Groups to present plans Saturday

5/30/2014
BY MAYA AVERBUCH
BLADE STAFF WRITER

After weeks of intimate group discussion, Dialogue to Change is opening its doors to the public to discuss concrete proposals for combating racism in Toledo.

At a forum on Saturday, the walls of the J. Frank Troy Senior Center will be covered with the action plans the program participants developed over the course of six weeks. Between 10 a.m. and noon, each of the six groups will have five minutes to present its project before individual audience members sign up to collaborate on specific ones.

Saturday’s presentations will be the culmination of the third round of group discussions, after a pilot round in November and December, and a second round in March and April.

Joe Zielinski, one of the mediators, said the groups of 10 to 12 people have shared everything from personal experiences to statistics on disparities between ethnic groups at their weekly meetings.

Mr. Zielinski, whose group met at the Lagrange Branch Library for two hours every Friday, added that the forum provides an opportunity to address issues related to disadvantaged populations, such as lack of access to public services and unemployment.

“It’s taking it outside of the personal and taking it to the community to say: Where can we go with this new level of awareness?” Mr. Zielinski said.

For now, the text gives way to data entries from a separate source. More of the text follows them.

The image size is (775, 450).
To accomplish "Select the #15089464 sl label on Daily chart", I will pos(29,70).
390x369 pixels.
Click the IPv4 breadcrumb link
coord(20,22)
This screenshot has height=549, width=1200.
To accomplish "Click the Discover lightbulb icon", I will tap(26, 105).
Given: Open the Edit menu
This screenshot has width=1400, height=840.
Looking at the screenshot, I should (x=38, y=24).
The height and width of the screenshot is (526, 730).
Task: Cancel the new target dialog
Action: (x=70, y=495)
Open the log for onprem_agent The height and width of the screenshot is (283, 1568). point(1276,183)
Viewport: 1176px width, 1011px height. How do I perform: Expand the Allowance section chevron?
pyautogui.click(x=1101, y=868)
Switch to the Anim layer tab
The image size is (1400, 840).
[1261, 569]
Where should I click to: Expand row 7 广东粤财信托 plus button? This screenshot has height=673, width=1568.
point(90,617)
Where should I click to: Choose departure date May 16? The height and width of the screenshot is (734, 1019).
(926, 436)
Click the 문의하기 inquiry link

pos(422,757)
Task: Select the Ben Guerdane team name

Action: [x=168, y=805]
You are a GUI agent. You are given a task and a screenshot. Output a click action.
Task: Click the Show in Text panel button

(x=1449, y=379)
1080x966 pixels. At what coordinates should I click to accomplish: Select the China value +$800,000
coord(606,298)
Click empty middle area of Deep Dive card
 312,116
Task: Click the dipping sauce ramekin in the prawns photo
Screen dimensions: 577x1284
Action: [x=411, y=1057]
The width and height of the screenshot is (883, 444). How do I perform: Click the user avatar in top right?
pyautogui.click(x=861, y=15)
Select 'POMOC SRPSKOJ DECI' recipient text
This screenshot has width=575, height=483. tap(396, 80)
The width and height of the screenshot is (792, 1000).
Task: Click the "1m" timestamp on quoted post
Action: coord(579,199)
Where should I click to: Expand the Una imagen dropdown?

The Rev. Karen Shepler, coordinator of the program, anticipates that the proposals at the forum will be easier to implement than those suggested by previous groups, such as a reform of the public school curriculum and the elimination of preschool fees.

“The [second] group was thinking really high and mighty,” the Rev. Shepler said. “These groups are more realistic and better prepared.”

However, a few of the groups from April’s forum on poverty will be in attendance to garner support for their projects, which include the development of a Dialogue to Change Web site, and the distribution of information about the program at summer festivals.

“The momentum is building,” the Rev. Shepler said. “You need to get a critical mass of people to work on these issues.”

The next group discussion sessions will start in June and September.